● **Problem to work on**:
Rewrite the passage from the article on Jill Stein and disability issues, starting at "Washington, Oct. 20" and ending at "access to voting.", and change every "questionnaires" to "surveys".

[[ Selected passage, beginning ]]

Washington, Oct. 20 – Until recently, when searching for where Green Party candidate Jill Stein stood on key disability issues, there are a number of pieces about her supposed views about vaccines and their link to autism, but little else was found. Multiple disability organizations have asked Stein to complete two different nonpartisan presidential questionnaires, but she has not yet done so. Hillary Clinton has completed both the #PwDsVote and REVUP questionnaires, while Donald Trump has completed the REVUP questionnaire.
However, earlier this week, Stein met with a group of Texans with disabilities and took their questions. Per a report by KUT, Austin’s NPR station, she talked about healthcare, caregivers, housing and access to voting.
“And in the same way that we are diverse culturally, we are also diverse in terms of our abilities,” Stein told the group at a public library in downtown Austin. “And, in recognizing and respecting our differences as part of what enriches us, each person, in their own way, is contributing to us.”
The event was organized by disability groups including Disability Rights Texas and ADAPT Texas, who ensured that an ASL interpreter was present.
Please see the full report from KUT – Austin’s NPR Station:
Green Party presidential candidate Jill Stein made stops in Austin yesterday. Before an event at Huston-Tillotson University Monday evening, Stein met with a small crowd at a public library downtown. The event was specifically geared toward Texans who are disabled.
“And in the same way that we are diverse culturally we are also diverse in terms of our abilities,” Stein told the group. “And, in recognizing and respecting our differences as part of what enriches us, each person in their own way is contributing to us.”
Stein also took questions. She was asked about Medicaid payments for people who help the physically disabled do things like get out of bed and go outside.
A couple of folks said the state is paying these health care workers too little – so help is harder to come by. Stein was also asked about the rise in housing prices in Austin.
“We are really at the breaking point right now as a society and the disabled community is kind of the chief victim here as sort of the most vulnerable,” she said.
This wasn’t strictly an event aimed at getting people to know about Stein’s thoughts on disability rights, though.
It was also about getting out the disabled vote – as well as organizing it.
Jeff Miller with Disability Rights Texas says he’s working with groups all around the state.
“Part of what we are trying to do with the Rev Up campaign is making sure that people with disabilities are registered to and able to actually vote,” he says. “The other part is for people with disabilities to realize the political power that people with disabilities could have if they voted as a group.”
David Wittie with ADAPT Texas told the group this is a tough task because so many disabled folks are institutionalized in Texas.
“That means they are locked up in a nursing homes or some state school, or some other state supported living center that doesn’t really encourage opportunities to become civic-minded citizens and participate in voting,” he says.
Last month Wittie’s group held a registration drive for people who are blind. It’s part of the same effort to make sure people who are disabled aren’t staying home this November.

[[ Selected passage, end ]]
[[ Records supplied, beginning ]]

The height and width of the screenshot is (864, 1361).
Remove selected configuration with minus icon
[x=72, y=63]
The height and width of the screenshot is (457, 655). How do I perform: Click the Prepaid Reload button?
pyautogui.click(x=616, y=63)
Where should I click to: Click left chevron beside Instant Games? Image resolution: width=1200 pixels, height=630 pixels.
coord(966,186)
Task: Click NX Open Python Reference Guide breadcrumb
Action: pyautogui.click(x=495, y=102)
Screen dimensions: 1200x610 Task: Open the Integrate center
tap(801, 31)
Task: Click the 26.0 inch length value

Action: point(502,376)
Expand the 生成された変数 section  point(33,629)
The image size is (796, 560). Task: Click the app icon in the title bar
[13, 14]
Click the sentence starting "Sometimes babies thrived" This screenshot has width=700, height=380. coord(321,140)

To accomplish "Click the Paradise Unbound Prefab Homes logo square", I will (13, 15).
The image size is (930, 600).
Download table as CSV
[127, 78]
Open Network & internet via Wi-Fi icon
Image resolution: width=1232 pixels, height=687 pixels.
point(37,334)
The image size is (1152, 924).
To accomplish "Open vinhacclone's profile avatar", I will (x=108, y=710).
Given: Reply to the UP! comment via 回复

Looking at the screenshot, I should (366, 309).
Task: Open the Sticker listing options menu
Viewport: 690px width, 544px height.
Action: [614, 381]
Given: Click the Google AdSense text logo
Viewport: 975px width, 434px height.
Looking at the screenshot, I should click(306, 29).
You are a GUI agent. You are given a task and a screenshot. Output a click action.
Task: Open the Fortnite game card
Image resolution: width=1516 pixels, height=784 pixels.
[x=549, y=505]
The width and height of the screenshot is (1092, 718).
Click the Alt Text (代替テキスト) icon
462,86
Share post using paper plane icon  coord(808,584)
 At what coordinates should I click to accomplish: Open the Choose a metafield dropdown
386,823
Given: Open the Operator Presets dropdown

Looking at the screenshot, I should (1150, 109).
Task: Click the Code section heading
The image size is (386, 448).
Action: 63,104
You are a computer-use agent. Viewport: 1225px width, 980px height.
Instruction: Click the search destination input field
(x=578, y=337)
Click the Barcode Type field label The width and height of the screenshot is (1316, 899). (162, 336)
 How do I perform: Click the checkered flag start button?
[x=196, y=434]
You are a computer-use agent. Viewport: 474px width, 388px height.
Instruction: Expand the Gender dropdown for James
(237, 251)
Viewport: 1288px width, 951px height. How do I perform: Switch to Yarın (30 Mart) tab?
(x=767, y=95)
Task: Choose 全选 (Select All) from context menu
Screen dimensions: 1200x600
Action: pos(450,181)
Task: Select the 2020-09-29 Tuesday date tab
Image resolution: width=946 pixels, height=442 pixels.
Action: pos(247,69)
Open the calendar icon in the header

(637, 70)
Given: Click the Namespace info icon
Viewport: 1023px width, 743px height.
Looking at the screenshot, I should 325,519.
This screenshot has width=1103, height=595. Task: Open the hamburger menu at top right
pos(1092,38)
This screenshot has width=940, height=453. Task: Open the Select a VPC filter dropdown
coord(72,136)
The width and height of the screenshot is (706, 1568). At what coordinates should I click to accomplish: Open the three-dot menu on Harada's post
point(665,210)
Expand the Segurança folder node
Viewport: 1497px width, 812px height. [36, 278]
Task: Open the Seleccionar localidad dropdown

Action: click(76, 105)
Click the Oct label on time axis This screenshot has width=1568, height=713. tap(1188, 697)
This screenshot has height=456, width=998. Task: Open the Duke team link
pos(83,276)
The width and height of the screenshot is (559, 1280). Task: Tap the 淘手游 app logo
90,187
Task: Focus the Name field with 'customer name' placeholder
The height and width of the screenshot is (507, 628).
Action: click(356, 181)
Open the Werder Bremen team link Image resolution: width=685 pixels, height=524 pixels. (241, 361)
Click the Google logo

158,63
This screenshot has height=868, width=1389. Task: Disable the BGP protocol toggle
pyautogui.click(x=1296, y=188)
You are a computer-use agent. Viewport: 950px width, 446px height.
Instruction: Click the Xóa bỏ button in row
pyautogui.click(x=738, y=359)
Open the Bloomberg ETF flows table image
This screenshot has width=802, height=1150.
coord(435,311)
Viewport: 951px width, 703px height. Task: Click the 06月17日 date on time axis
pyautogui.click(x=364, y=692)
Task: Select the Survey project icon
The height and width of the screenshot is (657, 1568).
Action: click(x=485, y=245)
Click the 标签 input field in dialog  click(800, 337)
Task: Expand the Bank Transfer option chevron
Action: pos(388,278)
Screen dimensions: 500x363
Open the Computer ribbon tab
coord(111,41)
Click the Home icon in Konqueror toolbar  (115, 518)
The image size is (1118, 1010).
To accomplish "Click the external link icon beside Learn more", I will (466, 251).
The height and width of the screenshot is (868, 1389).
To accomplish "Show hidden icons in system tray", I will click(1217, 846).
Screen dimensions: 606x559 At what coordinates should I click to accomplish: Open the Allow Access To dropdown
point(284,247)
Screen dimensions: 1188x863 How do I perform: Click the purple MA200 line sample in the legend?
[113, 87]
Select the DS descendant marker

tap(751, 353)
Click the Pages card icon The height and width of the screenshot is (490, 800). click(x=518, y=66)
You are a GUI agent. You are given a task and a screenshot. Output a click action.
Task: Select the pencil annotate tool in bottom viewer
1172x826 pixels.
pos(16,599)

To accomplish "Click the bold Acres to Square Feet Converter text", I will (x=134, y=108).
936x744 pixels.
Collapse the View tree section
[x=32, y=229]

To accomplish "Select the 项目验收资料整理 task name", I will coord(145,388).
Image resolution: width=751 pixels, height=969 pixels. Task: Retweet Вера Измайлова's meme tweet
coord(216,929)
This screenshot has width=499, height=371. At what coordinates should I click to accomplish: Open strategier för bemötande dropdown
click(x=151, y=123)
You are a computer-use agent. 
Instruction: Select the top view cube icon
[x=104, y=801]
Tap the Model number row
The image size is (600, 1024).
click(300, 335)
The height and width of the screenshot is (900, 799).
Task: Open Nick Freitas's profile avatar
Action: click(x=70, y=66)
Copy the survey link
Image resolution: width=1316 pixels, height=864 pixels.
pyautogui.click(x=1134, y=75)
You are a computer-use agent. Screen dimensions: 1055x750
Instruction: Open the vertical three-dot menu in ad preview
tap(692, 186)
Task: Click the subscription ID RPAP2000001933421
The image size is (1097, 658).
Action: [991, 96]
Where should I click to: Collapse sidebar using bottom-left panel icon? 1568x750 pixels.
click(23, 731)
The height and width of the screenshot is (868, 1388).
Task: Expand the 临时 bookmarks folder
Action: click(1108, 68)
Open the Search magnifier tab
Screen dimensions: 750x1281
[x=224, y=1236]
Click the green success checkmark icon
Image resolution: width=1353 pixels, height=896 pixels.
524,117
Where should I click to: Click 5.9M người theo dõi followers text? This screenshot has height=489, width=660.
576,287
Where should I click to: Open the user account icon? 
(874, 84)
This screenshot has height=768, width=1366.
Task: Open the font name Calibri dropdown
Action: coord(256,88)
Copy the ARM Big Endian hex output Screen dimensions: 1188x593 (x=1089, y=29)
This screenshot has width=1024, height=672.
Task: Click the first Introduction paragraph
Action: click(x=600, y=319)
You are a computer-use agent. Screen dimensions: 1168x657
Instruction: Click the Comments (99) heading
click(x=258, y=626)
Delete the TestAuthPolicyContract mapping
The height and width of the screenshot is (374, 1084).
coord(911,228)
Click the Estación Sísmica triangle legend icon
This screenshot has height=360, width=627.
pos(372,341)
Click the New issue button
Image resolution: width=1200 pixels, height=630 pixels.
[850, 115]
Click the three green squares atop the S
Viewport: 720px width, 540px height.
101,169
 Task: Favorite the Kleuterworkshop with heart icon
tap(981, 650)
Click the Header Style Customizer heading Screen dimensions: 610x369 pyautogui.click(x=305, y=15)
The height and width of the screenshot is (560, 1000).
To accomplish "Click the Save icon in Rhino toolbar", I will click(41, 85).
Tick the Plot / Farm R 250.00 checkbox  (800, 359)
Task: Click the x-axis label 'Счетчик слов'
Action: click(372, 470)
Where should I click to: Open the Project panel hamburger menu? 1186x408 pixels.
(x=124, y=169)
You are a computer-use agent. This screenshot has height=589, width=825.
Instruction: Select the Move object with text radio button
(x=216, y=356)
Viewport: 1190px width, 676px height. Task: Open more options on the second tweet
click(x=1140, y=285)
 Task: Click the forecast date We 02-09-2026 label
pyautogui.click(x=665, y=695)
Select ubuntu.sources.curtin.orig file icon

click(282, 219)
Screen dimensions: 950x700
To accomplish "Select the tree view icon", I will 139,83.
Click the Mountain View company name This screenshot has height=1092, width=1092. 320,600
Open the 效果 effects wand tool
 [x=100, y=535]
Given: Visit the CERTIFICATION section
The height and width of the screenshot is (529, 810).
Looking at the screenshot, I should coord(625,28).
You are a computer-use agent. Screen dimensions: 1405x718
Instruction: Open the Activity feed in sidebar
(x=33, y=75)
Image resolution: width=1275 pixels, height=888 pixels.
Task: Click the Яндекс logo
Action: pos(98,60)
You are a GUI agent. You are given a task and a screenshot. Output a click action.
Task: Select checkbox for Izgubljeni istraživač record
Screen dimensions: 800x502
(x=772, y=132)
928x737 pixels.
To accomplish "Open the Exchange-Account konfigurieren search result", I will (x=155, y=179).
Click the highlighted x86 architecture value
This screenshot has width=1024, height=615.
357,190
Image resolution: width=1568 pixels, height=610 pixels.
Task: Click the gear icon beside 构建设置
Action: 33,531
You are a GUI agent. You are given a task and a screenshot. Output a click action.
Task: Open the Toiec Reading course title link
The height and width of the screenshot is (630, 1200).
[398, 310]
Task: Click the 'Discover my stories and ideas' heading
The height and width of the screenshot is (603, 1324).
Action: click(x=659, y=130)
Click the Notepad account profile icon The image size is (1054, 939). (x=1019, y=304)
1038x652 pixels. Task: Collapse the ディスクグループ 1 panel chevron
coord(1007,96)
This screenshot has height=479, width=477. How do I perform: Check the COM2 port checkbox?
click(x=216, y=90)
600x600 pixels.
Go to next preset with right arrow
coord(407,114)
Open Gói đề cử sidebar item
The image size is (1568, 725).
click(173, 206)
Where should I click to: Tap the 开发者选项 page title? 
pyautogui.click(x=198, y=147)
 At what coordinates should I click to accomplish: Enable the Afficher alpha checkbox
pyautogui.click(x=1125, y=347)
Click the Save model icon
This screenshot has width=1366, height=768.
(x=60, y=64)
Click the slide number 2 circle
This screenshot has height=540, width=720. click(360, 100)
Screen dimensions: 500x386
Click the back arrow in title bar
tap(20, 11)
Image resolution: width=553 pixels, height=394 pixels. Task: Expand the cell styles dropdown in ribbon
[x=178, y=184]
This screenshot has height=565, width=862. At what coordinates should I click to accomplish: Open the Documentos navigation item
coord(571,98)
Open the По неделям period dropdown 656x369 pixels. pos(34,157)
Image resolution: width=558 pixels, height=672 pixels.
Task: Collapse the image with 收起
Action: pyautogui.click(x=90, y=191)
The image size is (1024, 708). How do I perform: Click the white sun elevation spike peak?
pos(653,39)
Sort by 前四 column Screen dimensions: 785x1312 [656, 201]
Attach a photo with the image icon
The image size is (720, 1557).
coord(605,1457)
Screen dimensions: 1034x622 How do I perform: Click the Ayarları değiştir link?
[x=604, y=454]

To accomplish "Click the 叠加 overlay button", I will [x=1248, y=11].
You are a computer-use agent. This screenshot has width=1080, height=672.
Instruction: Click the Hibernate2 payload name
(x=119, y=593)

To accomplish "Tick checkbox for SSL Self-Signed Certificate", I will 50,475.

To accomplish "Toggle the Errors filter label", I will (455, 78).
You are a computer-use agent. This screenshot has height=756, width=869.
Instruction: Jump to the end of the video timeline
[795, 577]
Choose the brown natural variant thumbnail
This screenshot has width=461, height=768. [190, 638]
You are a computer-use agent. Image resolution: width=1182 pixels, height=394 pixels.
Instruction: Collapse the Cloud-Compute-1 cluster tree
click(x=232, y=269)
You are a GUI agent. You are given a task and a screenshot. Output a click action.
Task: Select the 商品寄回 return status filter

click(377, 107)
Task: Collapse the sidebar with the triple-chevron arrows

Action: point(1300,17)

[[ Records supplied, end ]]

● **Exercise solution**:
Washington, Oct. 20 – Until recently, when searching for where Green Party candidate Jill Stein stood on key disability issues, there are a number of pieces about her supposed views about vaccines and their link to autism, but little else was found. Multiple disability organizations have asked Stein to complete two different nonpartisan presidential surveys, but she has not yet done so. Hillary Clinton has completed both the #PwDsVote and REVUP surveys, while Donald Trump has completed the REVUP questionnaire.
However, earlier this week, Stein met with a group of Texans with disabilities and took their questions. Per a report by KUT, Austin’s NPR station, she talked about healthcare, caregivers, housing and access to voting.